Blockade of TIM-1 on the donor graft ameliorates graft-versus-host disease following hematopoietic cell transplantation. Blood advances Iliopoulou, B. P., Hsu, K. n., Pérez-Cruz, M. n., Tang, S. W., Pang, W. W., Erkers, T. n., Kambham, N. n., Freeman, G. J., Dekruyff, R. H., Meyer, E. H. 2019; 3 (21): 3419–31


Acute graft-versus-host disease (GVHD) is a leading cause of mortality after allogeneic hematopoietic cell transplantation (HCT) mediated by dysregulated T-cell immune reconstitution. Given the role of the T-cell immunoglobulin and mucin 1 (TIM-1) surface protein in many immune processes, including organ transplantation tolerance, we asked if TIM-1 might drive post-transplant inflammation and acute GVHD. TIM-1 binds to phosphatidylserine (PtdSer), and agonism of TIM1 on immune cells is proinflammatory. HCT conditioning results in a significant supply of PtdSer from apoptosis and cellular debris. Using murine models, treatment with an antagonistic anti-TIM-1 monoclonal antibody (mAb) protects against acute GVHD while maintaining graft-versus-tumor effects. In contrast, the addition of exogenous free PtdSer worsened GVHD in a TIM-1-dependent manner.

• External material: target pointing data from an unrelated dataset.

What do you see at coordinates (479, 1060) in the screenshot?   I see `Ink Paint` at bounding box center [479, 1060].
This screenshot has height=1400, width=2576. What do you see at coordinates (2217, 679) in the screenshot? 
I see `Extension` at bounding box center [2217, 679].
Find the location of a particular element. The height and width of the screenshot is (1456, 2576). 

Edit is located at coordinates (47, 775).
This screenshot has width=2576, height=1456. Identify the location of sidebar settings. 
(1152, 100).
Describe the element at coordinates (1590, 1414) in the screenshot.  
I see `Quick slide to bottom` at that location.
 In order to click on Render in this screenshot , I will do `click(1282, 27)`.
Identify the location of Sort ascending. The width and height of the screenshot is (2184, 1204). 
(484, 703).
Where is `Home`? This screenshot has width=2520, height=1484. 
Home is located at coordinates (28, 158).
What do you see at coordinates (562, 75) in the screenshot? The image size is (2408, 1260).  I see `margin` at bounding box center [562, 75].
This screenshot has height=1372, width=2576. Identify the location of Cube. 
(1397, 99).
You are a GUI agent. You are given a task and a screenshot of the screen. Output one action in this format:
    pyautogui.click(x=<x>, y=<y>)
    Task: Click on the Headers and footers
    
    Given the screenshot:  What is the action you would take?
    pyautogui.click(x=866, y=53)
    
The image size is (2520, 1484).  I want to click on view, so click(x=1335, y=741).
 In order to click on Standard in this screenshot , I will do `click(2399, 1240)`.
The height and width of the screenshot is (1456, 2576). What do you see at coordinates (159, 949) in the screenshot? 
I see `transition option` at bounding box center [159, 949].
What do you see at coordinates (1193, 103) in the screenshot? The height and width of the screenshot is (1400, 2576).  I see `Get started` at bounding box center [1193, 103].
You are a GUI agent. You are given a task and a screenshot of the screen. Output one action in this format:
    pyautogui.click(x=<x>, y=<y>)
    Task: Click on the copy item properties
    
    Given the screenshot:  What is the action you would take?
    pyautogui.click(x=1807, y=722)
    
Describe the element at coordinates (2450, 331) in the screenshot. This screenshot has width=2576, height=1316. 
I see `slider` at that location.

Importantly, TIM-1 blockade did not alter the expansion of donor T cells in vitro or in vivo. Instead, TIM-1 blockade reduces proinflammatory cytokines and promotes anti-inflammatory factors like carbonic anhydrase 1 and serum amyloid A1 in the gut tissue. This is mediated by TIM-1 on donor cells, as HCT of wild-type (WT) bone marrow (BM) and conventional T (Tcon) cells into TIM-1-/- knockout (KO) recipient mice showed little survival advantage compared with WT recipients, whereas WT recipients of TIM-1-/- KO Tcon cells or TIM1-/- KO BM had improved survival, in part due to the expression of TIM-1 on donor invariant natural killer T cells, which drives inflammation. Finally, in a humanized mouse xenograft GVHD model, treatment with anti-human TIM-1 antagonist mAb reduced GVHD disease burden and mortality. This supports TIM-1 as important for GVHD pathogenesis and as a target for the prevention of GVHD.